**Document extract**

Amazon Redshift DC2 migration approach with a customer case study

This is a guest post by Satoru Ishikawa, Solutions Architect at Classmethod in partnership with AWS.

In April 2025, AWS announced the deprecation of Amazon Redshift DC2 instances, guiding users to migrate to either Redshift RA3 instances or Redshift Serverless. Redshift RA3 instances and Serverless adopt a design that separates storage and compute, offers new features such as data sharing, concurrency scaling for writes, zero-ETL , and cluster relocation.

In this post, we share insights from one of our customers’ migration from DC2 to RA3 instances. The customer, a large enterprise in the retail industry, operated a 16-node dc2.8xlarge cluster for business intelligence (BI) and ETL workloads. Facing growing data volumes and disk capacity limitations, they successfully migrated to RA3 instances using a Blue-Green deployment approach, achieving improved ETL query performance and expanded storage capacity while maintaining cost efficiency.

**Challenges**
[1] In the post on Redshift DC2 migration, do the following statements agree with the text? Answer yes or no for each and quote the deciding words. (a) The customer ran a 16-node dc2.8xlarge cluster. (b) AWS announced the deprecation of DC2 instances in April 2024. (c) The customer migrated by means of a Blue-Green deployment approach.
[2] According to the post on Redshift DC2 migration, in which industry does the customer operate?
[3] From the post on Redshift DC2 migration, reproduce the stretch from "In April 2025, AWS" through "and cluster relocation.".

(Data listing)
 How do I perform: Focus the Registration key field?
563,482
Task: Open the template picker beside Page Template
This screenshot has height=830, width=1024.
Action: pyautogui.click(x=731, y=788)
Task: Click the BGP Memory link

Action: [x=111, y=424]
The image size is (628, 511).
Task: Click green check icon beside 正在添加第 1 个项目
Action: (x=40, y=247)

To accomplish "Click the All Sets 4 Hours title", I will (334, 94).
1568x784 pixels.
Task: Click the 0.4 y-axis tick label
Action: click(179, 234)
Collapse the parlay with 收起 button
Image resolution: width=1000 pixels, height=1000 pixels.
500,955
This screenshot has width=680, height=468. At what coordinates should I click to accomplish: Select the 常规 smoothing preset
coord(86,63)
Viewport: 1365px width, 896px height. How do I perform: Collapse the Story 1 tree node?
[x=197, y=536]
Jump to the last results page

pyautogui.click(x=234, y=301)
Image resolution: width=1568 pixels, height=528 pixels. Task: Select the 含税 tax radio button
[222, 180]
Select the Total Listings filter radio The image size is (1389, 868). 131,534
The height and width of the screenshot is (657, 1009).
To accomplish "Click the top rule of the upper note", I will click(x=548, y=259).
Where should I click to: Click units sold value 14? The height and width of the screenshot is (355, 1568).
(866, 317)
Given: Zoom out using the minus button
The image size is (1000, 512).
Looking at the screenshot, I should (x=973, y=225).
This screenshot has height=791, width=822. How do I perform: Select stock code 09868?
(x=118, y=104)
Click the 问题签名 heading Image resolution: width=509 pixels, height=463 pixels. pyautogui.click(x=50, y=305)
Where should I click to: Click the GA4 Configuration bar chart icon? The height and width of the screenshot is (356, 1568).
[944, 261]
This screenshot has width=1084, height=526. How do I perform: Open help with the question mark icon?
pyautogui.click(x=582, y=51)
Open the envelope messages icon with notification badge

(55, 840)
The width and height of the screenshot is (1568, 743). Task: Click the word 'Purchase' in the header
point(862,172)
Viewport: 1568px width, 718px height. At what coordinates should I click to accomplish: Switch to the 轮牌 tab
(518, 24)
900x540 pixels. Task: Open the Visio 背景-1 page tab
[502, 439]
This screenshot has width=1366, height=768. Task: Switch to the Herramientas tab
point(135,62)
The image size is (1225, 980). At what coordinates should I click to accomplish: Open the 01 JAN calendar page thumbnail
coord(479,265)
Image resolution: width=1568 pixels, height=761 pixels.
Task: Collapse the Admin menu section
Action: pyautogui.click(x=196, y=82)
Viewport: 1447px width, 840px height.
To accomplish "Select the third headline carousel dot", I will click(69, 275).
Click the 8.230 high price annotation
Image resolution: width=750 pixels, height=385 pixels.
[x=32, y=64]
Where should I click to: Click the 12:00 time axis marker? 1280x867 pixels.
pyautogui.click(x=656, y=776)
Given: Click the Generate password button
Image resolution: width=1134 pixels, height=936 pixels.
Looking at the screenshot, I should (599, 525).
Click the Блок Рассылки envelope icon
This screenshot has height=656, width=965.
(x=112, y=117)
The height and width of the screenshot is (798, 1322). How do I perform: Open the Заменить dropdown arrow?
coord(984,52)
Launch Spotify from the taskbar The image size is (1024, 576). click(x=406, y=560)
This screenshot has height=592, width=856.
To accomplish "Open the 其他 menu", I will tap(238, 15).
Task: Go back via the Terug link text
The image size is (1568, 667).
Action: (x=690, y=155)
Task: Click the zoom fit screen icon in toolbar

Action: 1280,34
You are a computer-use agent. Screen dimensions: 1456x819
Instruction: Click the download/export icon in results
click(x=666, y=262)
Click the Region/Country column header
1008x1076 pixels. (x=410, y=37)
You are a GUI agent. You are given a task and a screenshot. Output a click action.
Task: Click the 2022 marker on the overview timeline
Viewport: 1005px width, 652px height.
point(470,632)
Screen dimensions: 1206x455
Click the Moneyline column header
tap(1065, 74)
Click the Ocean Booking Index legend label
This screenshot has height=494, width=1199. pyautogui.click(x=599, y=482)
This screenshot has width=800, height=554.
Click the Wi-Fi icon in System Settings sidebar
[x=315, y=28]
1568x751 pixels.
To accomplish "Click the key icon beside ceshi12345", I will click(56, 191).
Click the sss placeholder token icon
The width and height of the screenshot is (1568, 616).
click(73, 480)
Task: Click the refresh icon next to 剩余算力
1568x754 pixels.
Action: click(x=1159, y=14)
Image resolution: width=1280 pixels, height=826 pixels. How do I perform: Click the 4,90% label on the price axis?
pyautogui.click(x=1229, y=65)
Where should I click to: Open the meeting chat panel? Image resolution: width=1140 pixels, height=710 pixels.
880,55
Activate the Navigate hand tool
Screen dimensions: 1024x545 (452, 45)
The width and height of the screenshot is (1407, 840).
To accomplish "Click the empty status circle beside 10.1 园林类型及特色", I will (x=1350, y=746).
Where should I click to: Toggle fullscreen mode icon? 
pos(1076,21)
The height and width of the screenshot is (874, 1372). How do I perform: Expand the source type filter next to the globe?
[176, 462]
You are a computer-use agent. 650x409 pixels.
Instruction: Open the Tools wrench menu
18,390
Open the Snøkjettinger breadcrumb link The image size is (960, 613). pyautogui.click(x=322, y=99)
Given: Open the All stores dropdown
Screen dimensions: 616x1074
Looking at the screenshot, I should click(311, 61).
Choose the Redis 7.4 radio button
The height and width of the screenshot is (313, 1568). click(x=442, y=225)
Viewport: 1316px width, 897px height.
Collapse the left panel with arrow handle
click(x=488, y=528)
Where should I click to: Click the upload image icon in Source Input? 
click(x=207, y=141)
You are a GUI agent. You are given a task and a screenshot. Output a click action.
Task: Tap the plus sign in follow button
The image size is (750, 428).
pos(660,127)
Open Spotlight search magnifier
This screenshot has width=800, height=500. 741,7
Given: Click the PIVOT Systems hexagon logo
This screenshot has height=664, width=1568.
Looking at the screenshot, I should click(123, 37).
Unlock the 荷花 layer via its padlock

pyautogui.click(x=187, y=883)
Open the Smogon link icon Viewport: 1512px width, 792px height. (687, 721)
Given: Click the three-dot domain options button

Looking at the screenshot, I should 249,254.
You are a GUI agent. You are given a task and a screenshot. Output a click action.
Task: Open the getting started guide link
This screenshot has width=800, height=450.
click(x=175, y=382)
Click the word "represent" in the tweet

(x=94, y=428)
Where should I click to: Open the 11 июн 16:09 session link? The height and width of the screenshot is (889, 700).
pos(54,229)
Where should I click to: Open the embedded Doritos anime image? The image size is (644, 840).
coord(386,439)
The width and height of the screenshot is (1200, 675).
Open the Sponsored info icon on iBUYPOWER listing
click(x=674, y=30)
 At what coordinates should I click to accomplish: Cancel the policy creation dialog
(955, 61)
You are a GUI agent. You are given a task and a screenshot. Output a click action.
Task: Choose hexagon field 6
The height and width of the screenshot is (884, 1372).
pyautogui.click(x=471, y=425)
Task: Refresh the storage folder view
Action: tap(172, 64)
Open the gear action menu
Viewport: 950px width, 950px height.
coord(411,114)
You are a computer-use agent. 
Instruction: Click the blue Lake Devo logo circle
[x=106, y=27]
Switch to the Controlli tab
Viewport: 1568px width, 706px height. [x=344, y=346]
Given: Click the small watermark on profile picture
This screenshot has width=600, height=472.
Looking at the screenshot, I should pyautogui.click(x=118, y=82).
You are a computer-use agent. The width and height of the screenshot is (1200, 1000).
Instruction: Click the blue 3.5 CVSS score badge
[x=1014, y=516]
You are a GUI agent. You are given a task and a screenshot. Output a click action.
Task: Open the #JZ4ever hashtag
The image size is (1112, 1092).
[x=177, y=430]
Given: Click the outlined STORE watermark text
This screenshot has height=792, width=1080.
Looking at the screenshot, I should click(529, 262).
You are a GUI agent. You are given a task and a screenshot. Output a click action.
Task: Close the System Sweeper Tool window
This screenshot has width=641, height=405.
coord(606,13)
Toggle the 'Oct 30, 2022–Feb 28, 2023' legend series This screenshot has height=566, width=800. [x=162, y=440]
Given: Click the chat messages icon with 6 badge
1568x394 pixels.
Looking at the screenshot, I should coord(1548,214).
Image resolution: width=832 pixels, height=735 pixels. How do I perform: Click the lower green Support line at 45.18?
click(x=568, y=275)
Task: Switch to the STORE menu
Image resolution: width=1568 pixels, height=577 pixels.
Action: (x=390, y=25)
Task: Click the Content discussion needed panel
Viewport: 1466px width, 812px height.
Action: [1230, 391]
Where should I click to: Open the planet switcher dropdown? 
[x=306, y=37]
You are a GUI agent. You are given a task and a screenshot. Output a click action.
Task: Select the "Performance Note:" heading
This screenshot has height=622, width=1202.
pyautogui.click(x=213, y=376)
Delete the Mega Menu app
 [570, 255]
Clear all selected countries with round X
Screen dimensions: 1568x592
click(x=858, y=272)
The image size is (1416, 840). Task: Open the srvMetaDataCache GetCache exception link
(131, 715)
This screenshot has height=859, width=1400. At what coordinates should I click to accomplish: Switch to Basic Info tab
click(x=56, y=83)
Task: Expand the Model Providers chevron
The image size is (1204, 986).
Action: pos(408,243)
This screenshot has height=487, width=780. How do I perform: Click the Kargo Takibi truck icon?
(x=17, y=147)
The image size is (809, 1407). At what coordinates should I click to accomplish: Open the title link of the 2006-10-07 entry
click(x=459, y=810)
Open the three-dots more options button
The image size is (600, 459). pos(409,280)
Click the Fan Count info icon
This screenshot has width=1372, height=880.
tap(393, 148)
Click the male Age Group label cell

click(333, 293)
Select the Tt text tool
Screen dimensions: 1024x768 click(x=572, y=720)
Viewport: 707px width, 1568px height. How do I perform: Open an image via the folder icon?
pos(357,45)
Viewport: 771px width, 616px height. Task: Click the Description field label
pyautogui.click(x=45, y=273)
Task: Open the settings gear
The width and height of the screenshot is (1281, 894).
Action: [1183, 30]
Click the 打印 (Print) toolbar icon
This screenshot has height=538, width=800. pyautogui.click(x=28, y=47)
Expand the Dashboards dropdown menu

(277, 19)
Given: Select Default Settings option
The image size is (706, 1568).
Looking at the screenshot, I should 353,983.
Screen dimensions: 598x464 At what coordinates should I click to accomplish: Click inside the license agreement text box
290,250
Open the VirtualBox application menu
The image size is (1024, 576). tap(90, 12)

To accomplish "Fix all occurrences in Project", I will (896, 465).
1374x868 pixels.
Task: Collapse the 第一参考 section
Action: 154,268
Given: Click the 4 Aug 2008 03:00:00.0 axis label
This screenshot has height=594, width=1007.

**Correct answers**
[1]
(a) Yes: "operated a 16-node dc2.8xlarge cluster for business intelligence (BI) and ETL workloads"
(b) No: "In April 2025, AWS announced the deprecation of Amazon Redshift DC2 instances"
(c) Yes: "they successfully migrated to RA3 instances using a Blue-Green deployment approach"

[2] The customer is a large enterprise in the retail industry.

[3]
In April 2025, AWS announced the deprecation of Amazon Redshift DC2 instances, guiding users to migrate to either Redshift RA3 instances or Redshift Serverless. Redshift RA3 instances and Serverless adopt a design that separates storage and compute, offers new features such as data sharing, concurrency scaling for writes, zero-ETL , and cluster relocation.